Stored data entries:
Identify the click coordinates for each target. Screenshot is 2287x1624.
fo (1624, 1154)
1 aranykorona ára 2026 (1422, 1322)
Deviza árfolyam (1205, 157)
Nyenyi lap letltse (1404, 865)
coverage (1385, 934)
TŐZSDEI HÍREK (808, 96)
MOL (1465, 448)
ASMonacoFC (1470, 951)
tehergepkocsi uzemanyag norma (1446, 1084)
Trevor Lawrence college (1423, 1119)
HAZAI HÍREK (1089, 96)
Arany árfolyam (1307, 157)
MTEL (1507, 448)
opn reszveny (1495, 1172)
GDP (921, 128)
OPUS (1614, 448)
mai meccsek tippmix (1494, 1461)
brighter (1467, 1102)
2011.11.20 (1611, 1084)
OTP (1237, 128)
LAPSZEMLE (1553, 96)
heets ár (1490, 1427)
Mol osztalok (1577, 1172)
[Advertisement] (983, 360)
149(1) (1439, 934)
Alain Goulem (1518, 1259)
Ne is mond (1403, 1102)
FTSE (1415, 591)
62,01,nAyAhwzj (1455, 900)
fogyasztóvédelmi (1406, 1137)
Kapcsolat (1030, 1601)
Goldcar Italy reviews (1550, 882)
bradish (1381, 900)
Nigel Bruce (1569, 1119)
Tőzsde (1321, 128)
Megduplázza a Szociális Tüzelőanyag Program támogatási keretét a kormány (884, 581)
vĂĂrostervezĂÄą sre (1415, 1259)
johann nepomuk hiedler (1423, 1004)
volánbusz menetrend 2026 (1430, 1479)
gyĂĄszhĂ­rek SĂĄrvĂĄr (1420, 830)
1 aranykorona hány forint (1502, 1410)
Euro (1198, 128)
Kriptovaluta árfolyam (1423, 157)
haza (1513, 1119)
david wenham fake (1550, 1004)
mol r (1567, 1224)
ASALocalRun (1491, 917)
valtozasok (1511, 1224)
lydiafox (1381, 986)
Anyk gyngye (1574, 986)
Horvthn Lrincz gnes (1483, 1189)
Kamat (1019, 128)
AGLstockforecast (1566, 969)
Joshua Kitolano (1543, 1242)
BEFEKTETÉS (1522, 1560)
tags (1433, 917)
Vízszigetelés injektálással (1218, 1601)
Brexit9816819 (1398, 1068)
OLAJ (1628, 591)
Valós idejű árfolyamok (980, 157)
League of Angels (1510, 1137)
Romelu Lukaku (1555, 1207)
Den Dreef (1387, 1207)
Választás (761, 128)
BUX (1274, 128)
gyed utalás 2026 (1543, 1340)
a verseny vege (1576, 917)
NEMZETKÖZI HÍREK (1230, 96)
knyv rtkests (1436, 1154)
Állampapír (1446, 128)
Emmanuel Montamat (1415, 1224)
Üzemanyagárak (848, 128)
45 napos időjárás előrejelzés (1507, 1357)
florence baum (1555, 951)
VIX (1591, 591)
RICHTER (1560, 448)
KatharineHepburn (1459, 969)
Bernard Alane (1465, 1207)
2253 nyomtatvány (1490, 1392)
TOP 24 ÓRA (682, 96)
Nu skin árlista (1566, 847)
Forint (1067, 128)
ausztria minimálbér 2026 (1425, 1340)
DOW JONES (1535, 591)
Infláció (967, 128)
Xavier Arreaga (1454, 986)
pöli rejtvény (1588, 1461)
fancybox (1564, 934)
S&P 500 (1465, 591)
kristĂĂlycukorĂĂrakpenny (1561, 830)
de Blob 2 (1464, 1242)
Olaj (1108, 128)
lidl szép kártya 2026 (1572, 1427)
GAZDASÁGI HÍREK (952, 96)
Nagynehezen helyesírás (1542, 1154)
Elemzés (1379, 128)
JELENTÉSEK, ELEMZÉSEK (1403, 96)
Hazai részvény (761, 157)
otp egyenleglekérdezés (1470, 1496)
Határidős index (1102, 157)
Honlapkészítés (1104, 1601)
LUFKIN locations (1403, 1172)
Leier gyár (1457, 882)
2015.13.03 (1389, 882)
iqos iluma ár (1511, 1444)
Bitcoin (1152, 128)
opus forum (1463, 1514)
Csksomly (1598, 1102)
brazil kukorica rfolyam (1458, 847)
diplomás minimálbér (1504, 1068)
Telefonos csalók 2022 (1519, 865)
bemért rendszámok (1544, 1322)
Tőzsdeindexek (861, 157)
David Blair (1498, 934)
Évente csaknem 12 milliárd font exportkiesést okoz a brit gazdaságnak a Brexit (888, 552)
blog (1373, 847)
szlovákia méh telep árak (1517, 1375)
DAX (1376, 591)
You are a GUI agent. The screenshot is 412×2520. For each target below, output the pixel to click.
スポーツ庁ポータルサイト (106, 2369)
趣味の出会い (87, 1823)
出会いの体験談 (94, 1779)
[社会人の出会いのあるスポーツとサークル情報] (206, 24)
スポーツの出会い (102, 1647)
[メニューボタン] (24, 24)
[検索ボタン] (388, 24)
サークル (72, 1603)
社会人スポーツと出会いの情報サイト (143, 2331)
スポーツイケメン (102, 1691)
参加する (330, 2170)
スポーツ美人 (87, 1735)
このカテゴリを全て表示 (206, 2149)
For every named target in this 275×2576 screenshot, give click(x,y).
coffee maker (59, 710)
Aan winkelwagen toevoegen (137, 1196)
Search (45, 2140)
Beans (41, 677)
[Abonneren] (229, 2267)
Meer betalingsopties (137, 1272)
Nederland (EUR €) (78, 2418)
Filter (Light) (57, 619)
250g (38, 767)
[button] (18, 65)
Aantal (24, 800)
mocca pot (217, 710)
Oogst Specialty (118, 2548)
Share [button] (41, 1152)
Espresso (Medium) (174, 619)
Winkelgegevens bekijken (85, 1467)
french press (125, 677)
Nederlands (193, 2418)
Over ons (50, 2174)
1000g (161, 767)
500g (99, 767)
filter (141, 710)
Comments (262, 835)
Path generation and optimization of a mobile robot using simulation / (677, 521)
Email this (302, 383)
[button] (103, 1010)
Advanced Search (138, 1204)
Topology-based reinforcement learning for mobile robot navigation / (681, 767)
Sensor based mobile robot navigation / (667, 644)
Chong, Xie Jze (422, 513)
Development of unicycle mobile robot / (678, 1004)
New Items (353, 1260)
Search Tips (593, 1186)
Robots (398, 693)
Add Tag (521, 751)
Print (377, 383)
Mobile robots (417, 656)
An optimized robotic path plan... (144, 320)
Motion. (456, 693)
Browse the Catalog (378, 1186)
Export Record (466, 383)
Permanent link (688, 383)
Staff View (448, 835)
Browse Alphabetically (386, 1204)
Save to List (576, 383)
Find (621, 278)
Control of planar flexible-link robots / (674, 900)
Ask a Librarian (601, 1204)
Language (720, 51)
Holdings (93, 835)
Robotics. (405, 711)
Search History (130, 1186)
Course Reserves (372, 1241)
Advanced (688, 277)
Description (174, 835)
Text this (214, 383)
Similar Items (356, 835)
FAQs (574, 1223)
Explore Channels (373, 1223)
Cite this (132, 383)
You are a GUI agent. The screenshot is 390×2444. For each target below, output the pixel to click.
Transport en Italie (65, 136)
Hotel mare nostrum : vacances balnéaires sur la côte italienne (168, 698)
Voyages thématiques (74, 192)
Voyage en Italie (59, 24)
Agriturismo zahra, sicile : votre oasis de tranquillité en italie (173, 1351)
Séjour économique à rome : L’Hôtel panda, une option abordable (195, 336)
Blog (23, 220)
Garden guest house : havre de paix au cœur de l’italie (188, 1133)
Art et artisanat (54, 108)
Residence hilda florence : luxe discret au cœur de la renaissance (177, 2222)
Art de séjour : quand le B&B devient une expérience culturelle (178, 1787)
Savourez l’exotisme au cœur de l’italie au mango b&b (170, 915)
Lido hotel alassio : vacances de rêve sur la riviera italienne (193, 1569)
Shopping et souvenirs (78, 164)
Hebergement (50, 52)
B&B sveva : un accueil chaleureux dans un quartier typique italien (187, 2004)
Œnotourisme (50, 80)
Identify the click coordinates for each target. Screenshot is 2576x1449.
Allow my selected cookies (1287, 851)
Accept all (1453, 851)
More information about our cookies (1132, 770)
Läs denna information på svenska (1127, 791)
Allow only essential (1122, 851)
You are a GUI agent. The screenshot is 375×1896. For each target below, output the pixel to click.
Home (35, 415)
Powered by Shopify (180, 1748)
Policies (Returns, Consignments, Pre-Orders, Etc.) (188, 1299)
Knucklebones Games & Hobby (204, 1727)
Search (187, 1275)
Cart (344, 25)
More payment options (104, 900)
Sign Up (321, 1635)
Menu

Exercise aim » Lines above with "coordinates" in them are the ones to copy.

Exercise result »
Identify the click coordinates for each target. Screenshot is 2287x1624.
Identify the click coordinates for each target. Screenshot is 2576x1449.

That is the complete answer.